Les produits sans gluten ne sont généralement pas équivalents sur le plan nutritionnel à ceux qui en contiennent.

Au fil des ans, les cas de maladie cœliaque ont augmenté de façon exponentielle. Selon les experts, il peut y avoir deux raisons à cela. La première est que le nombre de personnes cœliaques a augmenté en raison de facteurs environnementaux, et la seconde est que les diagnostics se sont améliorés et ont augmenté. Outre la maladie cœliaque, le gluten peut déclencher d’autres troubles. L’augmentation des cas a atteint la perception du public, ce qui a créé un problème car les gens considèrent qu’un régime sans gluten est plus sain qu’un régime contenant du gluten. Cette idée fausse peut être contre-productive.

« Certains attributs qui ne sont pas en soi liés au régime alimentaire sont attribués à ce dernier. Les données montrent que les produits sans gluten ne sont pas plus sains », selon Jonatan Miranda-Gómez, pharmacien à l’UPV/EHU et chercheur dans le groupe de recherche Gluten 3S. Ce groupe est accrédité pour l’octroi du sceau de la norme ISO qui garantit que les produits sans gluten sont effectivement sans gluten.

L’équipe de Miranda procède en fait à une analyse nutritionnelle des produits sans gluten depuis de nombreuses années. « En 2014, nous avons publié un article scientifique assez révolutionnaire », a déclaré Miranda. « Dans celui-ci, nous avons comparé 200 aliments sans gluten avec leurs équivalents contenant du gluten. Sur le plan nutritionnel, ils ne sont pas au même niveau les uns que les autres. » De nombreux produits sans gluten contenaient plus de lipides insaturés (ou graisses nocives) que ceux contenant du gluten, ils étaient plus pauvres en fibres, et leur teneur en sel et en protéines devait être surveillée. Mais la situation ne cesse d’évoluer et les résultats d’une autre étude viennent d’être publiés dans la revue Foods.

Évolution sur une période de neuf ans

La proportion de personnes cœliaques n’a pas changé et reste d’environ 1%. Toutefois, la population a augmenté et des sensibilités au gluten sont également apparues, ce qui signifie que si l’on prend également en compte ce groupe, le problème touche 10 % de la population. « L’industrie en a été consciente », a déclaré Miranda. « Elle a donc développé plus de produits, ce qui a permis à l’industrie elle-même de faire plus de recherches et de prendre en compte d’autres composants. Dans une certaine mesure, cet élan social et de l’équipe de recherche a conduit à une évolution de l’industrie. Et l’amélioration a été remarquable.
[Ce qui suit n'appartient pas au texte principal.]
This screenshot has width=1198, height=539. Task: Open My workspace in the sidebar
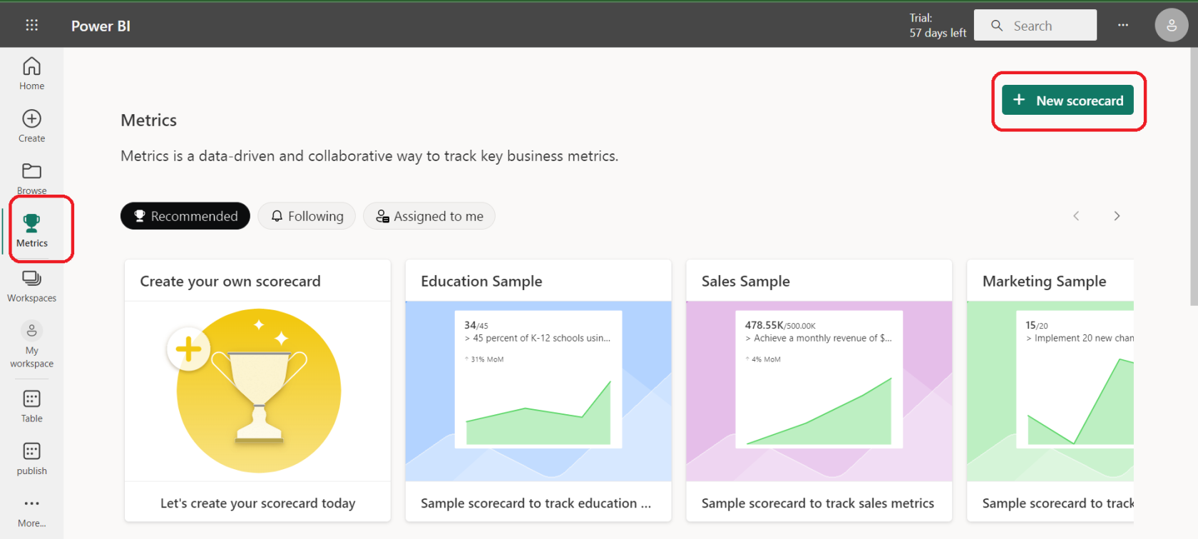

Les pâtes alimentaires en sont un bon exemple. Les pâtes sans gluten ne sont pas fabriquées à partir de blé, car celui-ci contient du gluten, mais à partir de maïs. En fait, la farine de maïs a toujours été le principal ingrédient. Cela n’a pas changé au cours des neuf dernières années. Cependant, alors qu’autrefois le deuxième ingrédient le plus important était la farine de riz, aujourd’hui l’ingrédient le plus courant est le millet. « Cela a eu un effet positif sur la nutrition », a déclaré Miranda. « Pour produire des pâtes, il faut les extruder, et le millet permet de réaliser l’extrusion en utilisant moins de lipides. » En outre, les initiatives en matière de législation alimentaire y ont contribué, car les modifications apportées ces dernières années ont entraîné des changements dans les ingrédients des pâtes.

Dans le cas des produits non solides, les producteurs ont recours à d’autres stratégies. La bière en est un exemple. Dans ce cas, au lieu de remplacer le gluten, il est décomposé par l’ajout d’enzymes lors du processus de clarification (lorsque les particules en suspension sont séparées du liquide). « Mais ce processus a une autre limite », ajoute Miranda. « Les molécules nocives peuvent passer inaperçues lors des analyses de routine. Les membres de l’association coeliaque nous disent parfois que la bière sans gluten ne leur convient pas. » Une nouvelle ligne de recherche a donc été ouverte pour analyser les problèmes de ces bières.

En ce qui concerne Miranda, la question est clairement vaste. « Ces dernières années, des articles ont montré que d’autres molécules peuvent également être nocives et que, même si l’on suit un régime strict sans gluten, ces produits sans gluten peuvent encore provoquer des malaises. Ils souhaitent également ajouter un autre axe à la recherche et s’intéresser à l’aspect environnemental. « Nous voulons découvrir l’impact environnemental des aliments sans gluten. Ils ont tendance à avoir un impact plus important que les autres, car certains ingrédients doivent être importés de l’étranger, par exemple. Il faudrait réduire cet impact. Par exemple, l’approvisionnement en millet doit être exploré », a déclaré M. Miranda.